* Task item
Every line with the string "dropdown" must be copied from the entries below.
START Raw data
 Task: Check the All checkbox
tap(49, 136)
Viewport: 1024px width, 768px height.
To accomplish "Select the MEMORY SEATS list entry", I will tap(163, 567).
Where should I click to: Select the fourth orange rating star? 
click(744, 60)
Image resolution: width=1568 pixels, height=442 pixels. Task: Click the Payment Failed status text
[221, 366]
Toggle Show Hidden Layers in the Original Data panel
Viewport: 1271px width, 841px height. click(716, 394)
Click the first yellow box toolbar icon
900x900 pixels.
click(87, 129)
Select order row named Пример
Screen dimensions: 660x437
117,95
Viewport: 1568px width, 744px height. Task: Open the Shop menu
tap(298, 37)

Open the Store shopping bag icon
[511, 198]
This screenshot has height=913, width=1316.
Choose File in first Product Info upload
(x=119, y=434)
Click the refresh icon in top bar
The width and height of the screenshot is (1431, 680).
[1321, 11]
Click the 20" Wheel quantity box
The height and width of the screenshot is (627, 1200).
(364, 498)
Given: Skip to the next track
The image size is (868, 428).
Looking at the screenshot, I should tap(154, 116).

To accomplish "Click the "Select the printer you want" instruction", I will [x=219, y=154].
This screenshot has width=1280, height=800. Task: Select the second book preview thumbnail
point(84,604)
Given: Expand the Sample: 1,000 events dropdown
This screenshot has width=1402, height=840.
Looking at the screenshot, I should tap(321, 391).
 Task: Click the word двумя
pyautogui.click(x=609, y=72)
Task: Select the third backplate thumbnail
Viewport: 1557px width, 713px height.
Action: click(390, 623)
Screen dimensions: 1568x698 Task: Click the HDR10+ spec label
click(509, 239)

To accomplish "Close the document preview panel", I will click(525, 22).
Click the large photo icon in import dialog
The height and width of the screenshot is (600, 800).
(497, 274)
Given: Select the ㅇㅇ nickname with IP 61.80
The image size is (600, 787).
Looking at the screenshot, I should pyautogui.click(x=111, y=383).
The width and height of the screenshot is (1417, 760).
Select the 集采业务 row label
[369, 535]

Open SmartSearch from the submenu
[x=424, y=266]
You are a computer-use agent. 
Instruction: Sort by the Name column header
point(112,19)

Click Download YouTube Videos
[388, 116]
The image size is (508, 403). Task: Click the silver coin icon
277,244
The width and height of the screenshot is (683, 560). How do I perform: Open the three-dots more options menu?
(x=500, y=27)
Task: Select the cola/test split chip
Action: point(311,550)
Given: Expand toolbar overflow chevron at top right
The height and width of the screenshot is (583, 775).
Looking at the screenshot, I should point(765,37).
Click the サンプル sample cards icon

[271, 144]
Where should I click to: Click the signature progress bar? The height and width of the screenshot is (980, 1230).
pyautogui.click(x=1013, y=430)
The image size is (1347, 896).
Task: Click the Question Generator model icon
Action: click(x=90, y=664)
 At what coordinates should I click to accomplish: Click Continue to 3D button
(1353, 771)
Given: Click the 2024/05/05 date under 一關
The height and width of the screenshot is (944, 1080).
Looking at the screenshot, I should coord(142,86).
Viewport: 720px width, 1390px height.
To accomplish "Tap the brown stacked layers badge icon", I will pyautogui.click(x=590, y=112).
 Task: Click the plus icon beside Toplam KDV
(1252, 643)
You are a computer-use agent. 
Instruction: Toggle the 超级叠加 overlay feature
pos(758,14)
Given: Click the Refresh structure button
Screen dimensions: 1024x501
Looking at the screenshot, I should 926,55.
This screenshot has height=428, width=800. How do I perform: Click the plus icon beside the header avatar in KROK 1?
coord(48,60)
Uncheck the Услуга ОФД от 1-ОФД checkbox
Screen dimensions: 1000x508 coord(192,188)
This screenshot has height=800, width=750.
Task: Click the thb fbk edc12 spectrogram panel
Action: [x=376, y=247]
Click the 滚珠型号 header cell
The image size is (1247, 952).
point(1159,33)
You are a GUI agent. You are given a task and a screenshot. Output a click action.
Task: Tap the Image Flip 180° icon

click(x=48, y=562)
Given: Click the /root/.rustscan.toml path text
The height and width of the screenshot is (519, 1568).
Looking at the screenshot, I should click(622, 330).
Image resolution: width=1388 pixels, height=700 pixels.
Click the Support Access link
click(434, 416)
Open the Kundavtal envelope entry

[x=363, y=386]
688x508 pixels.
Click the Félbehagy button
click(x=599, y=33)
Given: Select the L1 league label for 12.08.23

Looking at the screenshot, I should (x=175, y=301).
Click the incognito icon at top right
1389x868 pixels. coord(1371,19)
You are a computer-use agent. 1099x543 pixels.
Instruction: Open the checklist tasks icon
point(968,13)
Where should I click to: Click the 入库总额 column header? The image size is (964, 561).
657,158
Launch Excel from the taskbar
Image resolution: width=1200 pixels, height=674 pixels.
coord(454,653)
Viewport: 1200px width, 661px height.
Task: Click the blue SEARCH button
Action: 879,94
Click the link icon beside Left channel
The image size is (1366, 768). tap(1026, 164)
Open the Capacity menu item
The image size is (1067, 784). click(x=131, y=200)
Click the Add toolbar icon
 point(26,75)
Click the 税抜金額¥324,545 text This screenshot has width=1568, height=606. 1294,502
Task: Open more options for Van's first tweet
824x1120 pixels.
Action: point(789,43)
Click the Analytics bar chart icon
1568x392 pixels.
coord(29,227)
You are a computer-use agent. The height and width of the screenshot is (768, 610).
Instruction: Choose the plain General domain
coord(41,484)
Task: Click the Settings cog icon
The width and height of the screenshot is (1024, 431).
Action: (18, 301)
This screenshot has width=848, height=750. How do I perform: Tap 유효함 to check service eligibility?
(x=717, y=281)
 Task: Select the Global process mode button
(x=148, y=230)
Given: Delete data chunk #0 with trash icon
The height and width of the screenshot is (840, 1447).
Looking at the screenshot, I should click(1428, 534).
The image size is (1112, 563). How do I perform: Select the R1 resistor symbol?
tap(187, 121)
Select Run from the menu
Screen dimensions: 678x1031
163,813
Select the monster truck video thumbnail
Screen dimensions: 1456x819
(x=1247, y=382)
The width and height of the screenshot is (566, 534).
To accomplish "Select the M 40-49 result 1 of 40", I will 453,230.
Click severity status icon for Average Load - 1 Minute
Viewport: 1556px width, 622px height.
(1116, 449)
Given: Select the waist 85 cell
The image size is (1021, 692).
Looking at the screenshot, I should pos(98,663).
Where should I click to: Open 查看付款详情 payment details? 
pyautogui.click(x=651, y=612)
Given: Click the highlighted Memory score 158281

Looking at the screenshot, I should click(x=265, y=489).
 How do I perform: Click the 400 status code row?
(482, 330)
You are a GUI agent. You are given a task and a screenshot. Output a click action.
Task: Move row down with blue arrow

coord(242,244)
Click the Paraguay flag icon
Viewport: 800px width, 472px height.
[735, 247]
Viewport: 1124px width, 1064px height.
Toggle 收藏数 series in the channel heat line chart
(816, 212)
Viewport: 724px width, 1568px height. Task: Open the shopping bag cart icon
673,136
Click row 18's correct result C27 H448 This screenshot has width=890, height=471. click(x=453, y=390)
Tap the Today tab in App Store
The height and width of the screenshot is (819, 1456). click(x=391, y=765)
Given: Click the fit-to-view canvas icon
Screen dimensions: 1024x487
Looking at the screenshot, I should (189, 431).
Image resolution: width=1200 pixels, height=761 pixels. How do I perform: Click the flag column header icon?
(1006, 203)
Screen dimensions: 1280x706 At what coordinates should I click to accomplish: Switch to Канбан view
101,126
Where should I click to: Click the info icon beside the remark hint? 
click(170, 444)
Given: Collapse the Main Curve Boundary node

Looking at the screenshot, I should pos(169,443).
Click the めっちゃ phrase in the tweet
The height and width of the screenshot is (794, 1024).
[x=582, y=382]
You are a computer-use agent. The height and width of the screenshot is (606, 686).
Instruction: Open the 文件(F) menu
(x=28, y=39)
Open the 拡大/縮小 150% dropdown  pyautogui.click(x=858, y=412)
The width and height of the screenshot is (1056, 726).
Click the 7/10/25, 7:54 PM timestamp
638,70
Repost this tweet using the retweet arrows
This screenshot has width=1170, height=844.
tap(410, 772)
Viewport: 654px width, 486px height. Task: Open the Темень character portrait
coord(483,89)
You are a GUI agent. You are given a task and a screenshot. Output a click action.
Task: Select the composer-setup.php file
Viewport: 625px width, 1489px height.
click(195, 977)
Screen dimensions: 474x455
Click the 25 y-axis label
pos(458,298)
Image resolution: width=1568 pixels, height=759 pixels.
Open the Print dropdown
END Raw data
* Solution
Given: Expand the Sample: 1,000 events dropdown
Open the 拡大/縮小 150% dropdown  pyautogui.click(x=858, y=412)
Open the Print dropdown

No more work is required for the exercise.